Pak woman marries J&K man, gets citizenship
Srinagar: At a time when many parts of the country are on the boil over the contentious Citizenship (Amendment) Act, a Pakistani woman married to a Jammu and Kashmir resident has been granted Indian citizenship by the government.
The beneficiary is Khatija Parveen who was born in Pakistan and migrated to Jammu and Kashmir after her marriage with Muhammad Taj, a resident of the (now) Union territory’s frontier Poonch district, a few years ago.
Poonch’s deputy commissioner Rahul Yadav said that Khatija has been issued a certificate of registration, granting Indian citizenship, under Section 5(1)(c) of the Citizenship Act, 1955 on the basis of her marriage to an Indian citizen.
The couple expressed great happiness and thanked the ministry of home affairs from giving its go ahead to issuing her the document.
This has rekindled hope among hundreds of Pakistani women married to former militants of J&K.
They may make a fresh plea before the authorities to grant them Indian citizenship which has been denied to them, so far, by the government.
Before Jammu and Kashmir was stripped of its special status and split up into two Union territories on August 5 this year, these Pakistani spouses of former militants had organised a series of protest demonstrations in Srinagar demanding that they be either sent back to their native country or granted citizenship of the (erstwhile) state.
Article 35A of the Constitution, which has since been repealed along with Article 370, empowered the J&K legislature to define ‘permanent residents’ of the state and provide special rights and privileges to them.
Also, J&K had its own state-subject law in force since 1927 under which only permanent residents could own land and other immovable properties in the (erstwhile) state.
These Pakistani women had accompanied their husbands to the Valley under the government’s rehabilitation policy.
Under this policy announced by the then Omar Abdullah-led National Conference-Congress coalition government following the consent of the Union home ministry in 2010, around 212 former militants returned to Pakistan-occupied-Kashmir (PoK) through Nepal and other routes between 2010 and 2012.
Though the government had received as many as 1,082 applications from such youth who had crossed the Line of Control (LoC) apparently to receive arms training, the government had approved only 219 cases after security clearance.
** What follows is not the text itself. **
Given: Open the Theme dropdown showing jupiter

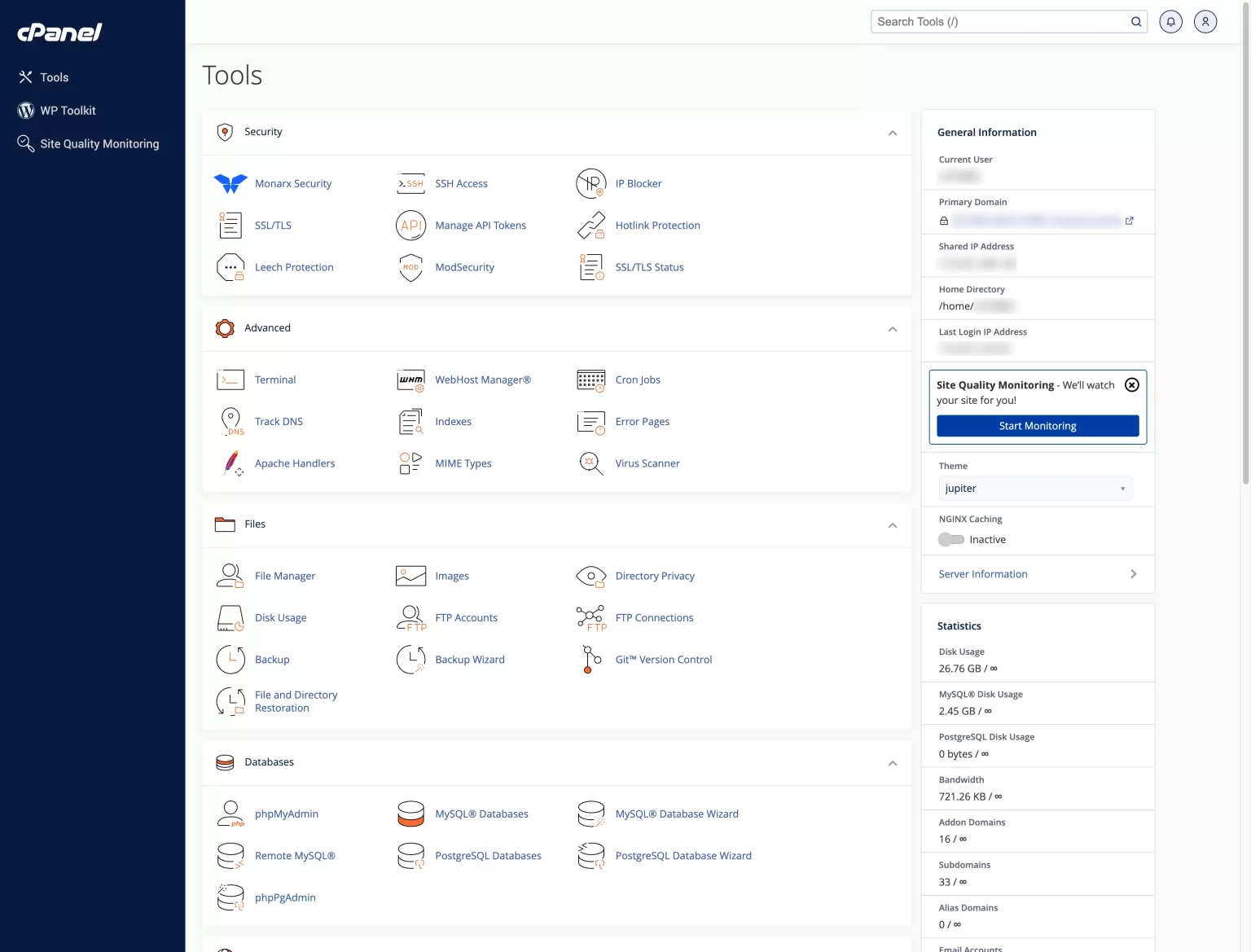Looking at the screenshot, I should (x=1034, y=489).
Many of them returned here with their Pakistani or PoK wives and children.
The Pakistani spouses of the former militants claim that they are living in “miserable conditions” in the Valley and have virtually been “imprisoned”.
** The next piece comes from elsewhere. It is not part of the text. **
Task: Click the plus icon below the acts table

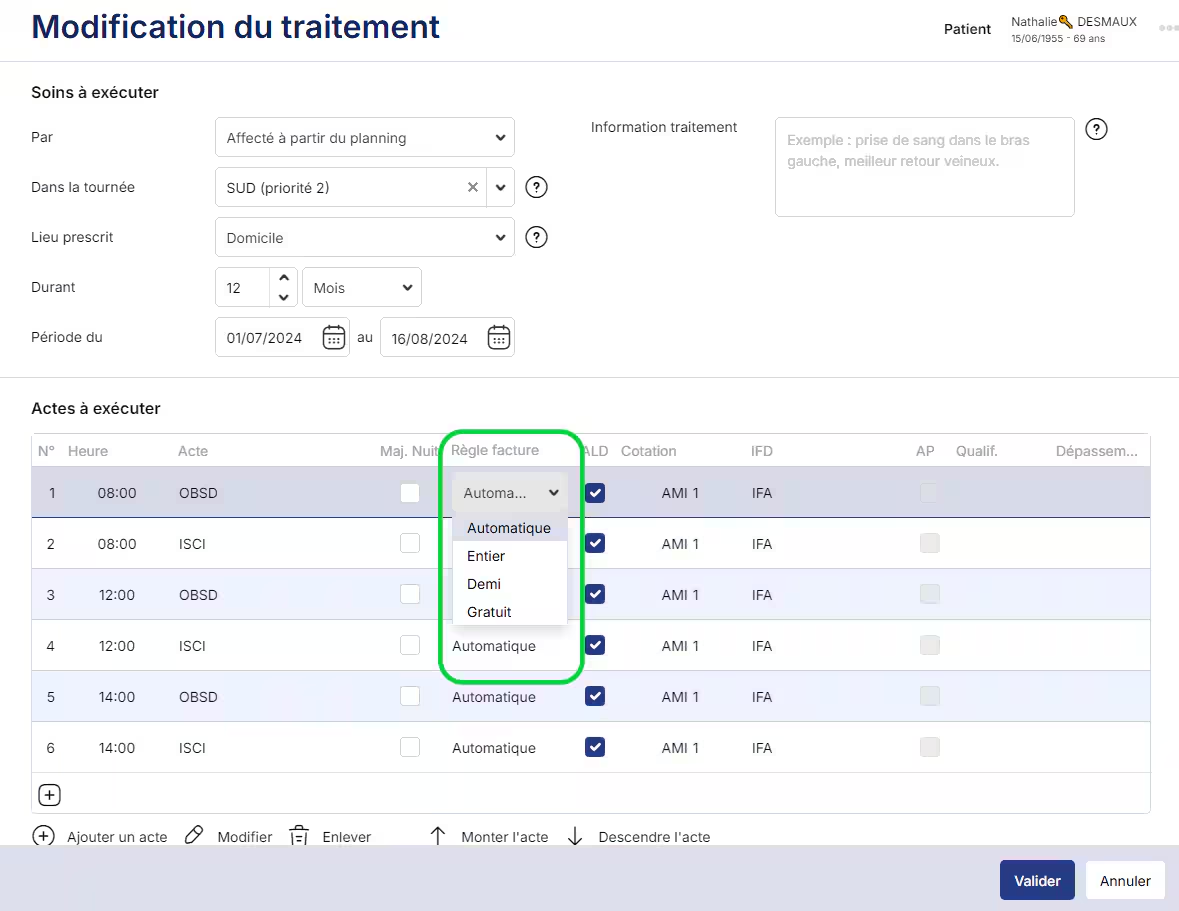Action: click(x=49, y=795)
They say that they were, despite repeated pleas to the authorities concerned, not issued the permanent resident certificates as was promised to them and some of them have been treated like criminals by the law enforcing agencies for no fault of theirs.
Some of the women were divorced by their husbands or eventually widowed during the course of time.
Also, a couple of women committed suicide after being denied permission to return to Pakistan, they said.